Halima Aden, the Muslim model who became a trailblazer for wearing her hijab on the catwalk and in photoshoots, has hit out at the fashion industry and its exploitation of young models.
Aden quit the industry in November 2020, citing compromised beliefs and feeling like a “minority within a minority”.
In a new interview for the BBC World Service with Tommy Hilfiger, Aden says that towards the end of her modelling career she felt she had lost control of her identity. “The last two years, I trusted the team on set to do my hijab and that’s when I ran into problems," sy sê, “like jeans being placed on my head in place of a regular scarf. The way they styled it, I was so far removed from my own image. My hijab kept shrinking and got smaller and smaller with each shoot.”
In 2016, Aden was the first fully covered Muslim contestant to compete in the Miss Minnesota USA contest. She later signed with IMG Models.
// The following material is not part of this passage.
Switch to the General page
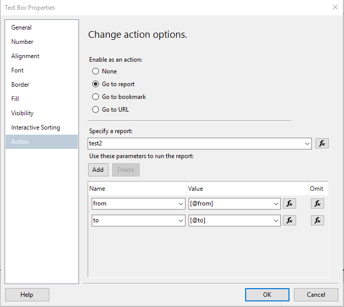This screenshot has width=344, height=307. pyautogui.click(x=21, y=28)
“When I started I thought: ‘This is going to open the door for so many girls in my community,’” she says. “I never got to flip through a magazine and see someone in a hijab, so to be that person for other girls was a dream come true. But the last two years [of my career], I had so much internal conflict.”
One initial clause of her modelling contract was a guarantee that she would have a blocked-out box to change in. But as time went on this caused problems, she says. “I was on a shoot with another Muslim model and I was given a box to change in and she wasn’t. It didn’t sit well with me," sy sê.
Reacting to stories of other models being exploited on set, Aden says in the interview that people in the industry think the models are “easy to exploit. Fashion can be an industry that is very exploitative.” Speaking out about the mistreatment of the hair and makeup of models of colour on the sets of fashion shoots, Aden says: “There needs to be diversity in the makeup crew, hair (en) stylists. It’s not just about having a diverse catwalk. It’s also about the people behind the scenes.”
In 2019, Aden made history by becoming the first model to wear a burkini, designed by Tommy Hilfiger, in Sports Illustrated magazine.
“It was such an amazing experience when you consider the history of [the burkini]," sy sê. “We have people banning it on public beaches. We made quite the statement for it to be featured in Sports Illustrated. We pushed the needle.” Despite it making a statement, she said that the experience wasn’t all positive.
“I felt like it was a thin line I had to walk," sy sê. “I’d be upsetting members of the Muslim community. [I would hear] comments like, ‘This burkini is way too form fitting’ and ‘Why would you shoot for a publication [like that]?’ It felt like I was constantly trying to appease my Muslim fans but also keeping it very fashionable. Because young fans were messaging me saying: ‘We want to see you in new looks; we want to see your scarf [tied] differently.’”
Aden says that by leaving the industry she hopes she has inspired younger models. “If I’ve done anything I’ve given models the opportunity to speak up," sy sê. “I felt great pressure being the first hijab-wearing Muslim model in the industry and I felt a sense of responsibility to the girls coming after me.”